» Try it: Repeat the data below exactly. Include each line.

[Stored records]
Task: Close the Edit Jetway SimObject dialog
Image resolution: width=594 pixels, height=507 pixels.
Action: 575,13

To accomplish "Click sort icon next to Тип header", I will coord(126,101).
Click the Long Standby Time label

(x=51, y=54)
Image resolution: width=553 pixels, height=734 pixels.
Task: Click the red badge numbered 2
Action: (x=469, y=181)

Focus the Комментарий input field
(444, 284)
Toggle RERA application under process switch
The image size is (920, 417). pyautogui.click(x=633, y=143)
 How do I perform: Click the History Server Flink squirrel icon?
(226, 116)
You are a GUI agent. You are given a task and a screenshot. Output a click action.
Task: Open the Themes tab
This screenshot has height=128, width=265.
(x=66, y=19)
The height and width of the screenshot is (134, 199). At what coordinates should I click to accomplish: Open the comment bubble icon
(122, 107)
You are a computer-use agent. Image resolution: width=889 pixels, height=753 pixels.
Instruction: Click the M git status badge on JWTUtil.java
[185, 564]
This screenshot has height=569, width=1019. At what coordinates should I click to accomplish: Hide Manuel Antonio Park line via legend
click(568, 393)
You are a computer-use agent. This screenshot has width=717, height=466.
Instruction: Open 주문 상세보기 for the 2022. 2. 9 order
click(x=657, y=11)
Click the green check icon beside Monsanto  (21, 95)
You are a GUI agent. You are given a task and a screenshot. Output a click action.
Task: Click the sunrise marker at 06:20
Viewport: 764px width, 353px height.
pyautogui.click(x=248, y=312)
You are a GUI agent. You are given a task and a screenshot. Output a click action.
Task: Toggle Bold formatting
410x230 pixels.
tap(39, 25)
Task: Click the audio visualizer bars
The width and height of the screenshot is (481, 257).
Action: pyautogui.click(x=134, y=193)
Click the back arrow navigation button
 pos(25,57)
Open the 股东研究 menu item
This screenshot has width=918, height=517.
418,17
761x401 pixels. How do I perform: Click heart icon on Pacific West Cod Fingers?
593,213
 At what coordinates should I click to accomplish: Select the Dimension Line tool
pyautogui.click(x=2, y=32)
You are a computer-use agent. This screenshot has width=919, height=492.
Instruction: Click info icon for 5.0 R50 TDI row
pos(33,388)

» Solution:
Task: Close the Edit Jetway SimObject dialog
Image resolution: width=594 pixels, height=507 pixels.
Action: 575,13

To accomplish "Click sort icon next to Тип header", I will coord(126,101).
Click the Long Standby Time label

(x=51, y=54)
Image resolution: width=553 pixels, height=734 pixels.
Task: Click the red badge numbered 2
Action: (x=469, y=181)

Focus the Комментарий input field
(444, 284)
Toggle RERA application under process switch
The image size is (920, 417). pyautogui.click(x=633, y=143)
 How do I perform: Click the History Server Flink squirrel icon?
(226, 116)
You are a GUI agent. You are given a task and a screenshot. Output a click action.
Task: Open the Themes tab
This screenshot has height=128, width=265.
(x=66, y=19)
The height and width of the screenshot is (134, 199). At what coordinates should I click to accomplish: Open the comment bubble icon
(122, 107)
You are a computer-use agent. Image resolution: width=889 pixels, height=753 pixels.
Instruction: Click the M git status badge on JWTUtil.java
[185, 564]
This screenshot has height=569, width=1019. At what coordinates should I click to accomplish: Hide Manuel Antonio Park line via legend
click(568, 393)
You are a computer-use agent. This screenshot has width=717, height=466.
Instruction: Open 주문 상세보기 for the 2022. 2. 9 order
click(x=657, y=11)
Click the green check icon beside Monsanto  (21, 95)
You are a GUI agent. You are given a task and a screenshot. Output a click action.
Task: Click the sunrise marker at 06:20
Viewport: 764px width, 353px height.
pyautogui.click(x=248, y=312)
You are a GUI agent. You are given a task and a screenshot. Output a click action.
Task: Toggle Bold formatting
410x230 pixels.
tap(39, 25)
Task: Click the audio visualizer bars
The width and height of the screenshot is (481, 257).
Action: pyautogui.click(x=134, y=193)
Click the back arrow navigation button
 pos(25,57)
Open the 股东研究 menu item
This screenshot has width=918, height=517.
418,17
761x401 pixels. How do I perform: Click heart icon on Pacific West Cod Fingers?
593,213
 At what coordinates should I click to accomplish: Select the Dimension Line tool
pyautogui.click(x=2, y=32)
You are a computer-use agent. This screenshot has width=919, height=492.
Instruction: Click info icon for 5.0 R50 TDI row
pos(33,388)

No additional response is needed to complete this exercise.